One of the withheld tweets by Freedom House included a link to a report which consisted of the names of countries (including India) that blocked people from websites as well as social media and its impact on curbing their access to information during Covid-19.
A user further highlighted that the Freedom House has taken down India’s Democracy Score from its interactive database, retaining only Global Freedom and Internet Freedom scores. The claims have not been independently confirmed by Gadgets 360.
Certain content posted by handle of Pieter Friedrich (@FriedrichPieter), a journalist and expert on South Asia affairs, was also withheld. Separately, Rana Ayyub, a journalist associated with The Washington Post, The New Yorker, Time, New York Times, The Guardian, among other publications, posted a screenshot of an email she received from Twitter in which the platform has informed her that some content (or tweet) she posted via her account has been withheld in India under Information Technology Act, 2000.
The email clearly says that it is Twitter’s policy to notify account holders in case they receive requests from authorised entities such as law enforcement or a government agency to remove content from their account.
Other than Ayyub, Furthermore, Twitter accounts of a Kuwaiti Lawyer who has Twitter handle @MJALSHRIKA, who has a history of speaking against the “atrocities on Indian Muslims”, CJ Werleman (@cjwerleman) (via CJwerlemanshow) and @tTractor2twitr, which supported farmers movement (via) have been “withheld in India in response to a legal demand.”

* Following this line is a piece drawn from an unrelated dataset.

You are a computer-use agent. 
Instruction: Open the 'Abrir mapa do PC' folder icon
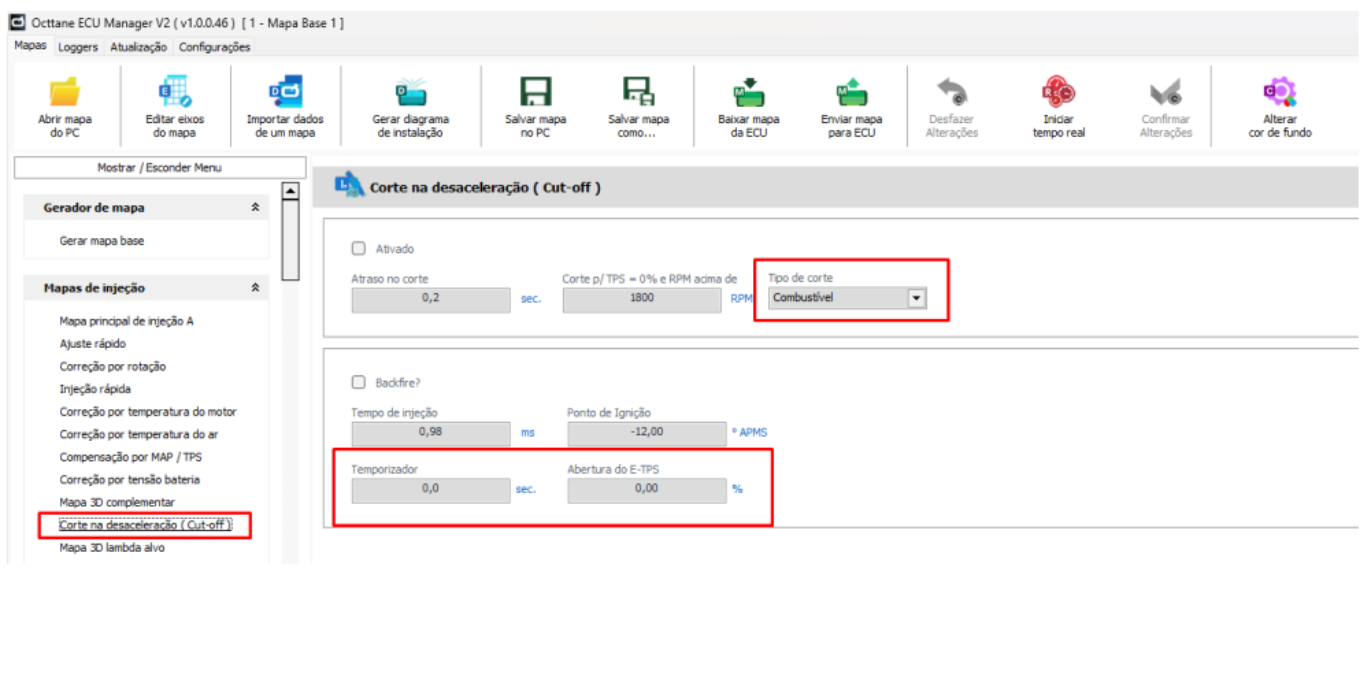[64, 93]
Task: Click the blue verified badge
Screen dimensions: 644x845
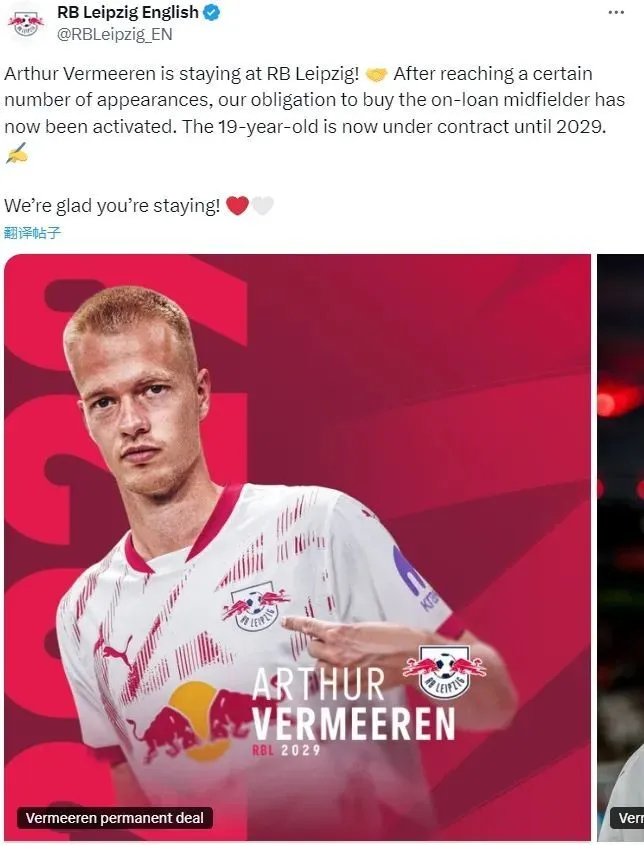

Meanwhile, Twitter has also informed some users that they received a request from the Indian government regarding their account violating the laws of India but the company hasn’t taken any action against them. Journalist Mohammed Zubair, who recently was in the news for sharing a clip in which ex-BJP leader Nupur Sharma allegedly passed some derogatory remarks against Prophet Muhammad in a debate, shared a screenshot in which Twitter clearly mentions that it has “not taken any action on the reported content at this time” because “it believed in defending and respecting the voice of our users.”
As per a 2021 report by Twitter, India was among the five countries which represented 95 percent of the total global volume of legal demands, which include a combination of court orders and other formal demands to remove content, from both governmental entities and lawyers representing individuals. India accounted for 11 percent of global legal demands, down from 18 percent in the previous reporting period.
Twitter reportedly saw a surge in government demands worldwide in 2020 to take down content posted by journalists and news outlets. India submitted most of the removal requests, followed by Turkey, Pakistan, and Russia.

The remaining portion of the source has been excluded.